**Work instructions**
• a. Return, word for word, the part of the forum thread on stock T3 turbos below that opens with the words containing "Well after having" and closes with "merkur xr4ti, mustang...".
• b. In the forum thread on stock T3 turbos below, what happened to the original poster's T3 T04E?

**Text excerpt**
'''

# what cars came stock with good sized T3's?



## stntman (Sep 19, 2002)

Well after having my T3 T04E stolen I am looking for a new snail. I was wondering if any manufacture had any decent sized T3 turbos on any cars? That way I can go out to a yard maybe find one and have it rebuilt with some garret guts.
Thanks guys


----------



## toy_vw (Feb 11, 2006)

ford tbirds, merkur xr4ti, mustang...


----------



## magics5rip (Mar 17, 2004)

*Re: (toy_vw)*

Yup, fords came with 60 trim t3's to my knowledge, at least the 2.3l TBirds
_edited for misinformation_


_Modified by magics5rip at 2:11 PM 12-13-2007_


----------



## GoKart_16v (Dec 17, 2004)

*Re: what cars came stock with good sized T3's? (stntman)*

Nissan...


----------



## stntman (Sep 19, 2002)

*Re: what cars came stock with good sized T3's? (GoKart_16v)*

sweet thanks guys if you know the exact years that would be awesome too. Im going to have to make a few trips out to yards and see what I can find!


----------



## skaterhernandez4 (Feb 24, 2005)

*Re: what cars came stock with good sized T3's? (stntman)*

theres a website that listed all stock turbos and what company made that turbo and what year, make, and model it was from. Anyone have it?. its on my computer at home.

'''

**Data extract**

'''

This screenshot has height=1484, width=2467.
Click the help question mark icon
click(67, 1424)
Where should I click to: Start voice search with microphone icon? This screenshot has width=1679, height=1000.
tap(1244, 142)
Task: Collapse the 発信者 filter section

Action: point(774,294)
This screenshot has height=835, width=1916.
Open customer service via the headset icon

'''

**Final answers**
• a.
Well after having my T3 T04E stolen I am looking for a new snail. I was wondering if any manufacture had any decent sized T3 turbos on any cars? That way I can go out to a yard maybe find one and have it rebuilt with some garret guts.
Thanks guys


----------



## toy_vw (Feb 11, 2006)

ford tbirds, merkur xr4ti, mustang...

• b. It was stolen.